The present invention utilizes airflow to control temperature output. As the airflow over the PTC elements is increased, the core temperature of the elements falls, producing a drop in internal resistance which causes more current to flow, in turn raising the core temperature and consuming more electrical power. The temperature output is thus increased. Conversely, a reduction in temperature output is obtained by reducing the airflow over the PTC elements which consequently increases internal resistance, reducing current flow and therefore consuming less power. The invention is therefore inherently self-limiting, in that never can the PTC heating elements rise to a temperature that would be anywhere near the combustion limit of adjacent materials, such as wood structural members, or fabrics or paper. Even so, the invention employs two basic elements, an outer housing and the heater unit itself, with the heater unit being spaced from the outer housing.

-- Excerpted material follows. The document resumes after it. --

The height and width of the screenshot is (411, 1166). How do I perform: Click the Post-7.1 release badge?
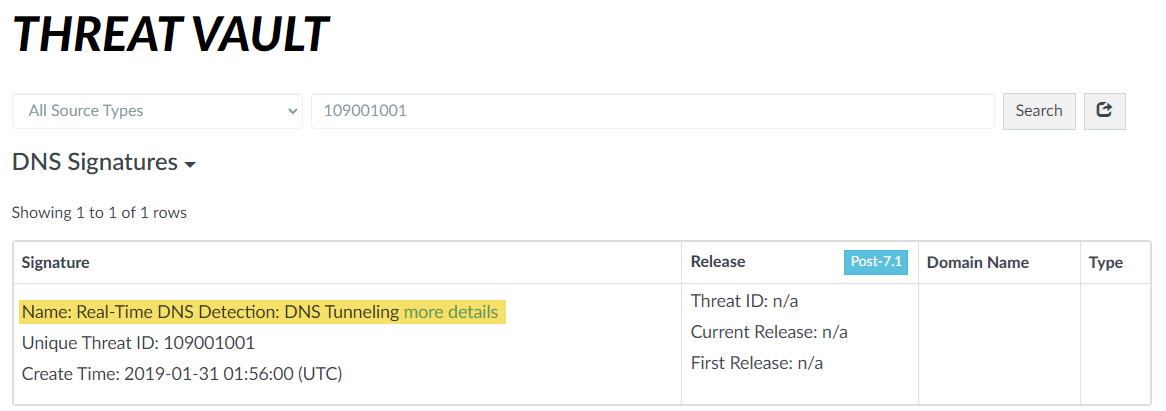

An air heating device according to the invention is generally designated at 10 in the drawing figures. It comprises an outer housing 12 and a heater or heat transfer body 14 which is mounted in the housing 12. An ornamental cover 16 is used to provide an aesthetically pleasing finish for the air heating device 10 when installed. For the purposes of description, the front of the air heating device 10 is designated at 18, although such terminology is relative, depending on the configuration of the air heating device 10 and its installation.
The heat transfer body 14 is mounted in and spaced from the housing 12 with several isolation pads 20, which may be silicone sponges or similar materials. Not only do the pads 20 provide heat insulation, but also noise isolation, as well. Single top and bottom screws (not illustrated) may be employed for securing the heat transfer body 14 within the housing 12.
The heat transfer body 14 is internally divided into a pair of separate air paths 22 and 24. The air path 22 is simply an open duct, while the air path 24 includes a pair of PTC heating devices 26 and 28 (FIG. 7), each of which is composed of a plurality of conventional PTC heating elements or chips 30, separated by a finned area 32 or other appropriate means to allow through passage of air. Each of the PTC heating devices 26 and 28 is mounted on an appropriate support 34 within the heat transfer body 14.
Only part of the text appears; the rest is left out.